Należy też pamiętać, że jakkolwiek zajmujemy się tylko leasingiem i usługami towarzyszącymi to w ramach tego, dość pojemnego pojęcia robimy wszystko. Generalnie finansujemy najróżniejsze inwestycje polskich przedsiębiorstw, również z gwarancjami unijnymi takimi jak Cosme czy Inno vFin.

- Czy z oferty leasingu przeznaczone są tylko dla firm, czy też mogą z niej korzystać zwykli konsumenci, którzy chcą używać auta do celów prywatnych?

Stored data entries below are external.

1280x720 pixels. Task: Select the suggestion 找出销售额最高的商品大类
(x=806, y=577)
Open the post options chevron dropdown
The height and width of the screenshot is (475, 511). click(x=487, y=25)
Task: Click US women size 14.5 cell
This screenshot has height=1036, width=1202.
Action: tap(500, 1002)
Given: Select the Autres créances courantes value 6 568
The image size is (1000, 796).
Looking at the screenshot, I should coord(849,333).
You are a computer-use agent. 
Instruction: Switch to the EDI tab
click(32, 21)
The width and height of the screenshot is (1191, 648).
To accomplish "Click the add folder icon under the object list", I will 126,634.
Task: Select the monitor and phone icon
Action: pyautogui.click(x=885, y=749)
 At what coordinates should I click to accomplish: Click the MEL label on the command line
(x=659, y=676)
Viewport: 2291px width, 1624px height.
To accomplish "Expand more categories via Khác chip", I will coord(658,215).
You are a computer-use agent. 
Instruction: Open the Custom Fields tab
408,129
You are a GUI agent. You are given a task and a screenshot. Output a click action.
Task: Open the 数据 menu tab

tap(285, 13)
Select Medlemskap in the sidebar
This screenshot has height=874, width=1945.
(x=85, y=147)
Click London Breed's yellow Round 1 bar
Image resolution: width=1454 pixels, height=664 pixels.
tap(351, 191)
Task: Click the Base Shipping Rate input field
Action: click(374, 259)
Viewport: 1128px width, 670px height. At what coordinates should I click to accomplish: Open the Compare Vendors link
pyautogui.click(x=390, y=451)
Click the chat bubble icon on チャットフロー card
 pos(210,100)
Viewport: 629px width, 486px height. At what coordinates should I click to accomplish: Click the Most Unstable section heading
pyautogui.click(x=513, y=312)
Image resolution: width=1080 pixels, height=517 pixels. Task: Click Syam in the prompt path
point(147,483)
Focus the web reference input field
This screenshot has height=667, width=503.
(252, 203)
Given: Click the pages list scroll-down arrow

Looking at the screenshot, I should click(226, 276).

- Tak, leasing to usługa nie tylko dla przedsiębiorców! Jeżeli mamy doskonale działające rozwiązania „samochodowe” w formule B2B, to równie dobrze możemy przełożyć je na leasing konsumencki i wynajem długoterminowy dla osób prywatnych. Daje to tak samo jak dla firm, możliwość opłacenia w ramach jednej zryczałtowanej opłaty większości kosztów związanych z używaniem pojazdu, z wszelkimi rodzajami ochrony ubezpieczeniowej i około ubezpieczeniowej, z zagospodarowaniem po zakończeniu umowy włącznie. Z tą jedną różnicą, że nic nie zaliczymy tutaj w koszty podatkowe, niezależnie do kwoty zakupu.